-- QUESTIONS --
1. In the fig trees thread, which tree does one poster say the goats don't get really crazy for, even though they still eat it?
2. Reproduce the fig trees thread word for word between "## informative (Aug" and "and so forth?", inclusive.

-- TEXT BLOCK --
####################

# Fig trees



## informative (Aug 24, 2012)

Just received our trees from the forestry service and got about half of them in the ground - working on planting the rest either tomorrow or maybe Monday. I do enjoy the new auger - keep thinking the ants must be jealous 

Currently we are adding Mulberry, Black Cherry and a row of wild American plums for a thicket to the north. Was contemplating a row of fig trees as well closer to the grassy poor yielding forage areas.

This raised a new question. I'd read somewhere that goats (and sheep) love fig leaves (fig trees) for part of their forage. True? Anyone had any experience with this - maybe found one breed of fig like "Turkey fig" or other better than another and so forth?


----------



## swgoats (May 21, 2010)

Goats love all trees. I don't know that I've heard of one they won't eat!


----------



## Twillingate Farm (Oct 26, 2007)

Apple, Pear, Peach, Plum, Walnut, Hickory, Maple, Oak, Beech, Hemlock, White Pine, Raspberry... They keep saying they'll get back to me which one they like best.
:biggrin


----------



## fmg (Jul 4, 2011)

Willow, locust, poplar. The only tree I have seen them not get really crazy for, but they'll still eat it fine, is Russian Olive. It is a great winter forage though, because it keeps its leaves for a long long time, and the little berry things also stay on for a long time, and they eat those too. They also don't care much for sagebrush, but will nibble it if nothing else is around. They do like bitterbrush a little better than sagebrush.

####################

-- SOURCE MATERIAL --
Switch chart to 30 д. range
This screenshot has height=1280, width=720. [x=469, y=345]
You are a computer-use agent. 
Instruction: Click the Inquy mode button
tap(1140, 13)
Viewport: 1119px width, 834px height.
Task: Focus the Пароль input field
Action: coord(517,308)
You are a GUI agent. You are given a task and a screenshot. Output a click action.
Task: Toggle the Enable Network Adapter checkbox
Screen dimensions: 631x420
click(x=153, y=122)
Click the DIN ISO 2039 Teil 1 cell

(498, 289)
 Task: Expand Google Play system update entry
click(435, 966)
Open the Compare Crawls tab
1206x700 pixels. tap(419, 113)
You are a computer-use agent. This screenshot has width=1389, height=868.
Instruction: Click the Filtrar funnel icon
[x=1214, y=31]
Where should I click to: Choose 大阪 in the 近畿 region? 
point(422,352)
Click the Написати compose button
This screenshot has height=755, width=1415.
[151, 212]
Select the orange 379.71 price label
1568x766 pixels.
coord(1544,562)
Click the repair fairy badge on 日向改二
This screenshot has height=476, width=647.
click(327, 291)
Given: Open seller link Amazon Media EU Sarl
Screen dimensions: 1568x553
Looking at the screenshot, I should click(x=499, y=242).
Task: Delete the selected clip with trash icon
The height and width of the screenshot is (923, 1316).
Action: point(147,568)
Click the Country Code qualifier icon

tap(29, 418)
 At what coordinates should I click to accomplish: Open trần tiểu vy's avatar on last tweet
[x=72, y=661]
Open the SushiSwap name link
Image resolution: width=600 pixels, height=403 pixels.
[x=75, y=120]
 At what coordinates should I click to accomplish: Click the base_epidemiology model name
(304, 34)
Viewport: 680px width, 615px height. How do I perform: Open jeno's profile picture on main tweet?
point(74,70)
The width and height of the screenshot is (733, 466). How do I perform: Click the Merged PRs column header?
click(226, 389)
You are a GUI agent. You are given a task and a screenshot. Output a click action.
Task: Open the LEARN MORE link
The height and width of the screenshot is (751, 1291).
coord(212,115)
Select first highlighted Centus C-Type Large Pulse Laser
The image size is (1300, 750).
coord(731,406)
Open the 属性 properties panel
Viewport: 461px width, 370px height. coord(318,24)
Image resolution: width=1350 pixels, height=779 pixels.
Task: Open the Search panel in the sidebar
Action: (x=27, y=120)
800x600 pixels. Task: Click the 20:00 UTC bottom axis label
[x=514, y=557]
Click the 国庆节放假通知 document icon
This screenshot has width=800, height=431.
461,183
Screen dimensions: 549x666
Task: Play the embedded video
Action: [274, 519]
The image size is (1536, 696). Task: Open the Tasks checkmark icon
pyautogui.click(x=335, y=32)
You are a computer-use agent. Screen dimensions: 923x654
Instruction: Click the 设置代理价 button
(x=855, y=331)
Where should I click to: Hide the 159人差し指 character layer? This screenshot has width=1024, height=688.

####################

-- RESULTS OF THE EXERCISE --
1. Russian Olive

2.
## informative (Aug 24, 2012)

Just received our trees from the forestry service and got about half of them in the ground - working on planting the rest either tomorrow or maybe Monday. I do enjoy the new auger - keep thinking the ants must be jealous 

Currently we are adding Mulberry, Black Cherry and a row of wild American plums for a thicket to the north. Was contemplating a row of fig trees as well closer to the grassy poor yielding forage areas.

This raised a new question. I'd read somewhere that goats (and sheep) love fig leaves (fig trees) for part of their forage. True? Anyone had any experience with this - maybe found one breed of fig like "Turkey fig" or other better than another and so forth?